- **Consigne**
D'après l'extrait d'audience, dans quelle enclave les troupes de la FORPRONU n'étaient-elles pas allées à l'époque ?

3 R. Oui. C'est exact. Mais je me souviens également que vendredi, lorsque

4 j'ai répondu à une question posée par l'Accusation, j'avais dit qu'à

5 l'époque Maglaj était une enclave vers lesquelles les troupes de la

6 FORPRONU n'étaient pas allées. Nous avions très, très peu de renseignements

7 sur l'enclave de Maglaj de ce fait.

8 Q. Par voie de conséquences, ce fait pour ce qui est de votre organigramme

9 indique que vous ne pouvez pas affirmer avec certitude que le fait soit un

10 fait avéré.

11 R. Oui. Je ne peux pas vous dire en toute certitude qu'il y avait à Maglaj

12 un bataillon, à savoir, le 4e Bataillon de la 7e Brigade.

13 Q. Dans la colonne où il est question de la structure de commandement sous

14 "Travnik", l'on voit le nom du commandant de ce 1er Bataillon, Asim Koricic,

15 n'est-ce pas ?

16 R. C'est ce qui est indiqué par l'organigramme, effectivement. Je ne me

17 souviens pas s'il était le commandant à l'époque.

18 Q. D'après ce que vous avez fourni comme réponse à mon éminent confrère,

19 cela serait censé être un fait vérifié, n'est-ce pas ?

20 R. C'est exact. Oui.

21 Mme RESIDOVIC : [interprétation] Je demanderais à ce que l'on montre au

22 témoin une des responsables supérieurs du QG de la brigade et des officiers

23 supérieurs travaillant dans les salles de l'école à compter du 12 janvier

24 1993. Il s'agit d'un document de la 7e Brigade musulmane, et nous avons

25 obtenu celui-ci des mains du bureau du Procureur.

Page 6114

1 Q. Il s'agit d'un document daté du 12 janvier 1993, et comme vous pouvez

2 le voir, au point "1" il est indiqué que Koricic Asim est le commandant de

3 la 7e Bridage musulmane. Est-ce que c'est bien cela qui découle de ce

4 document, Monsieur ?

5 M. LE JUGE ANTONETTI : Monsieur Withopf.

- **Enregistrements**

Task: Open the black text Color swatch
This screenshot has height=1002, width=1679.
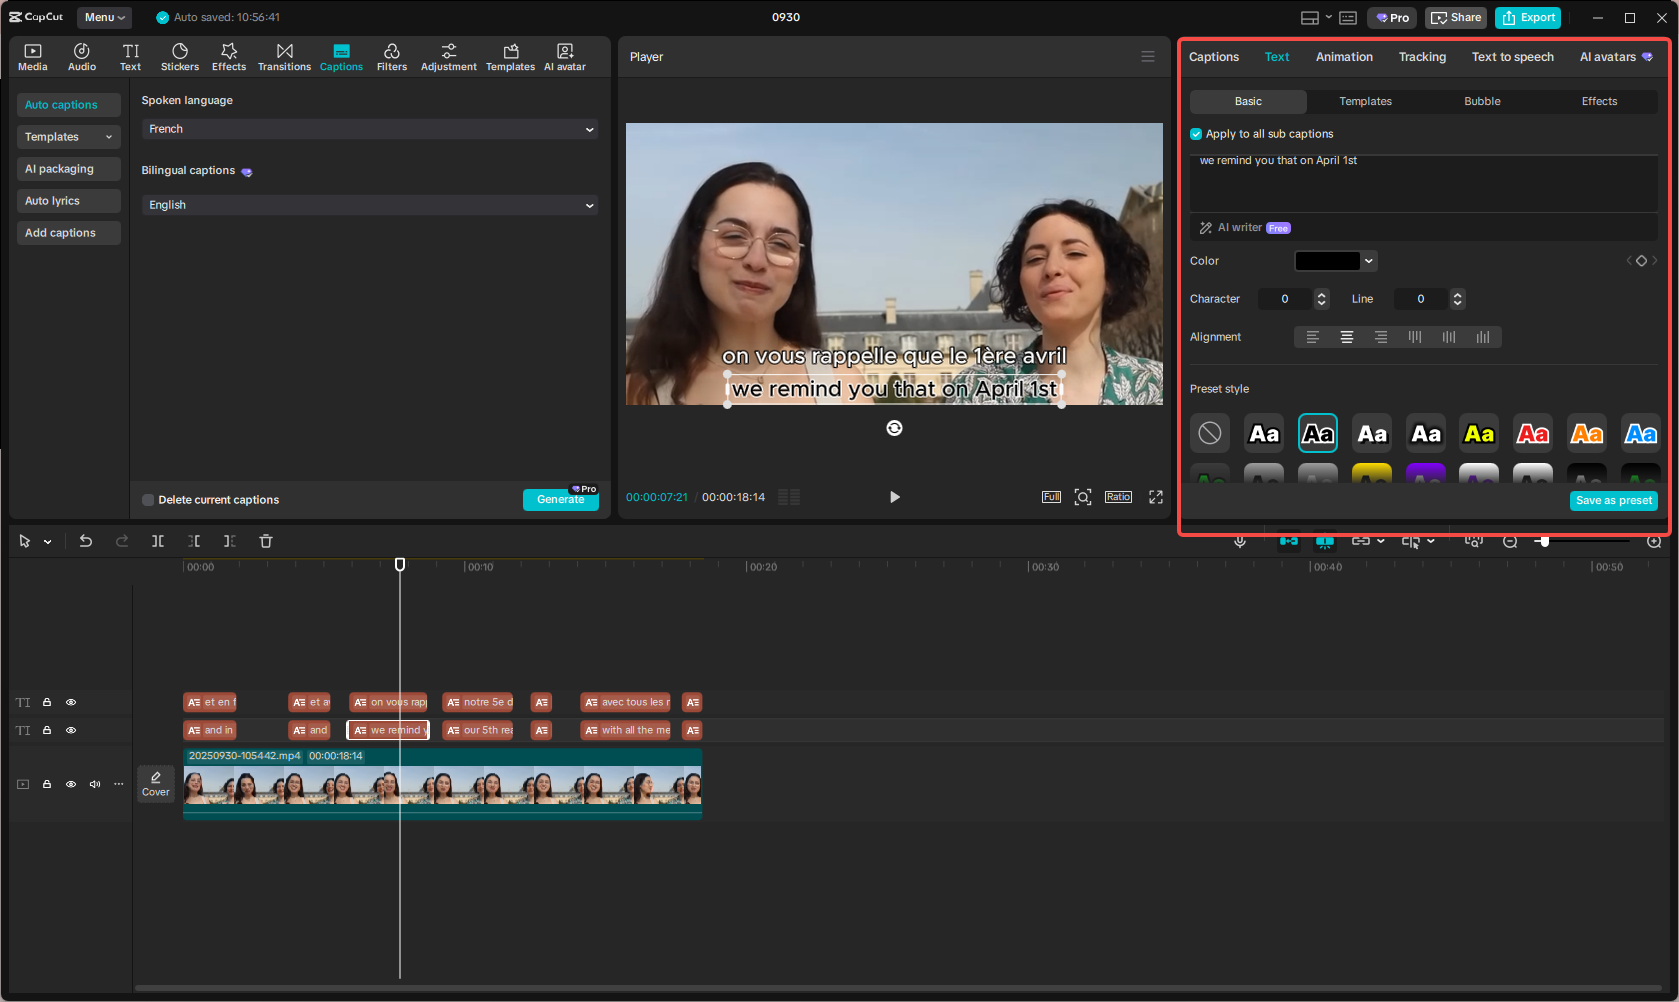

...

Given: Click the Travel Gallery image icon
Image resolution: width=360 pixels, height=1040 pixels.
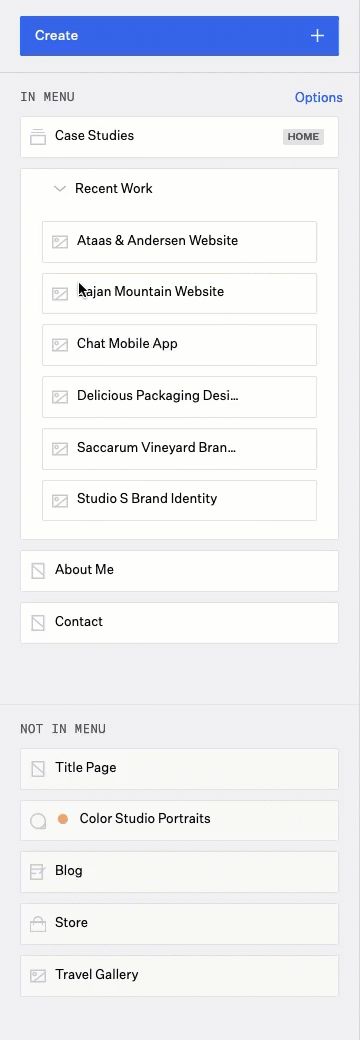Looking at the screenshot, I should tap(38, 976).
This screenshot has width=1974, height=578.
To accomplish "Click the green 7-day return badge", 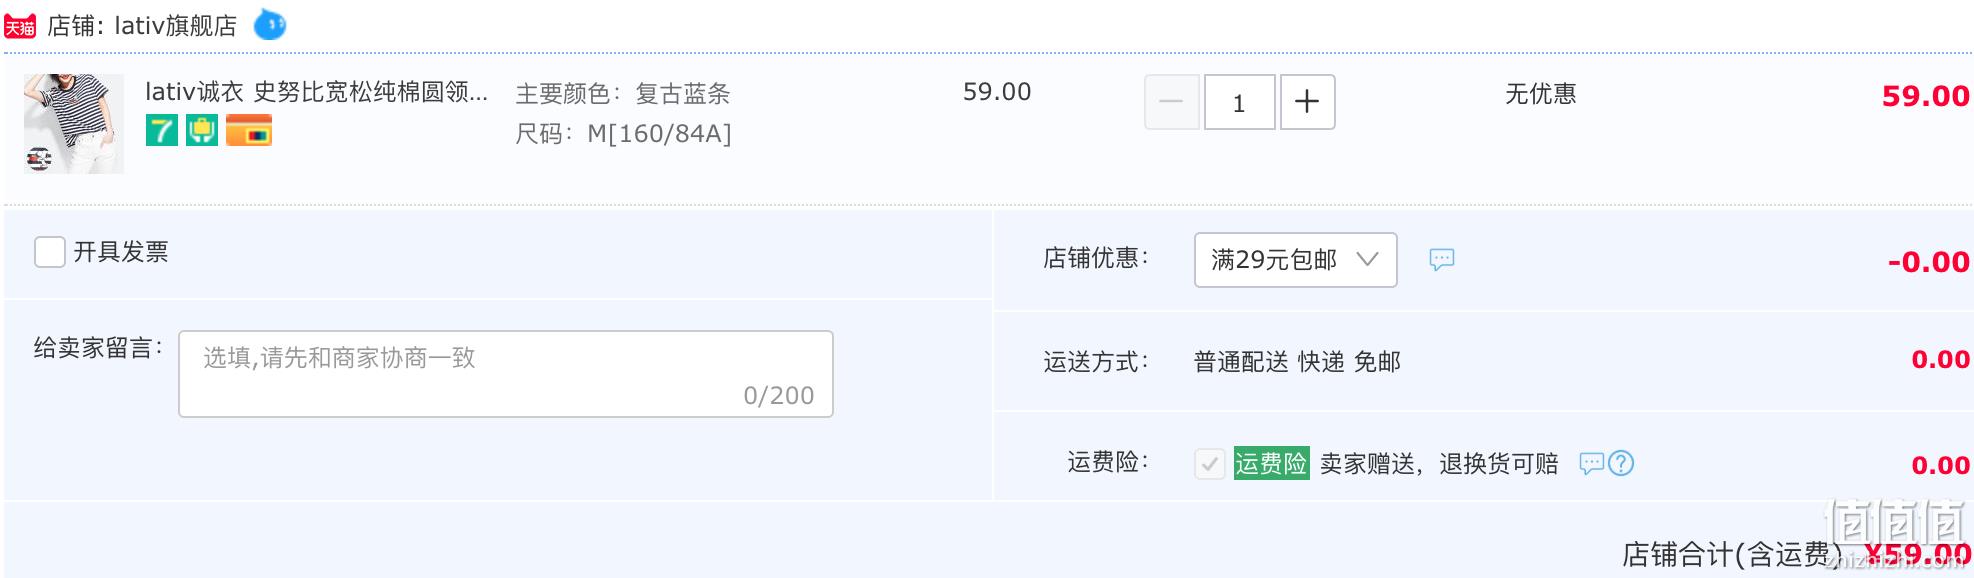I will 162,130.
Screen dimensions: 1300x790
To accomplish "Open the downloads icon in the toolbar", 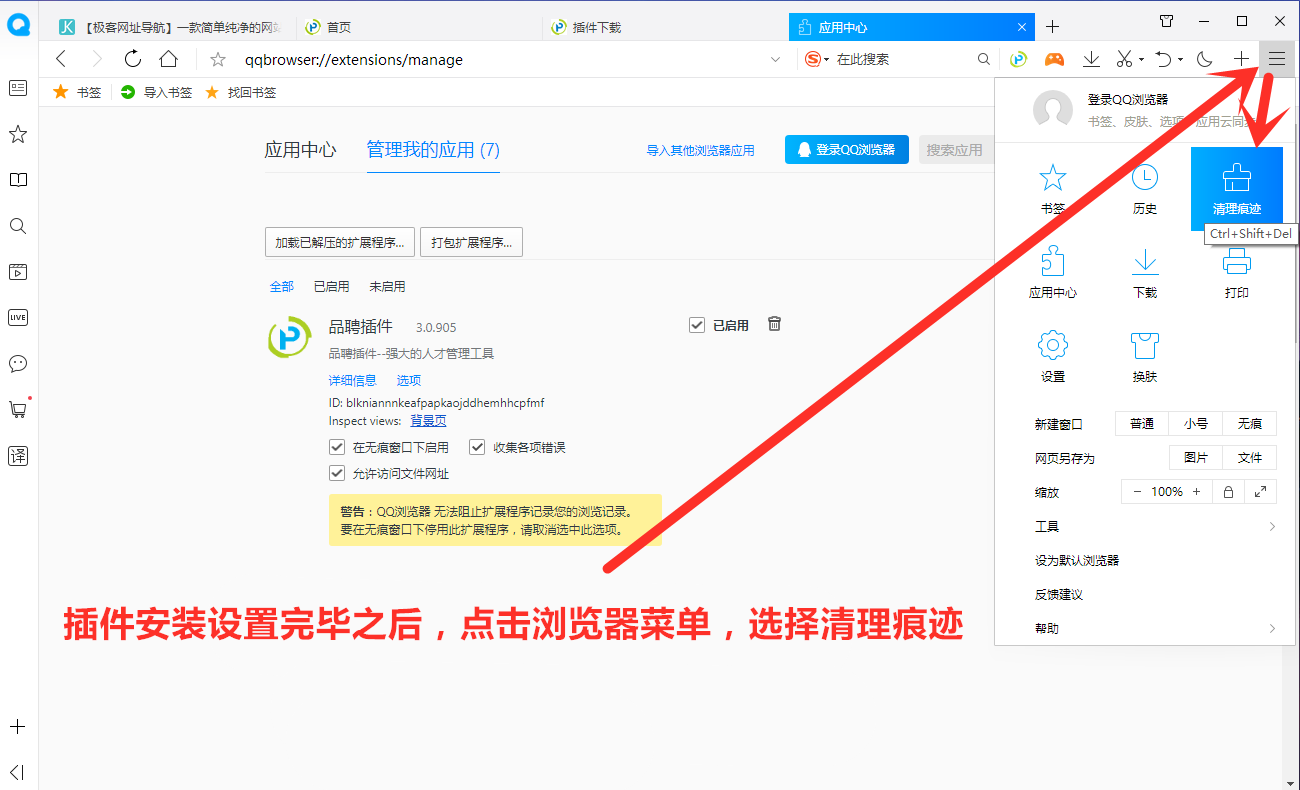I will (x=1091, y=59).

- **Réponse attendue**
Maglaj.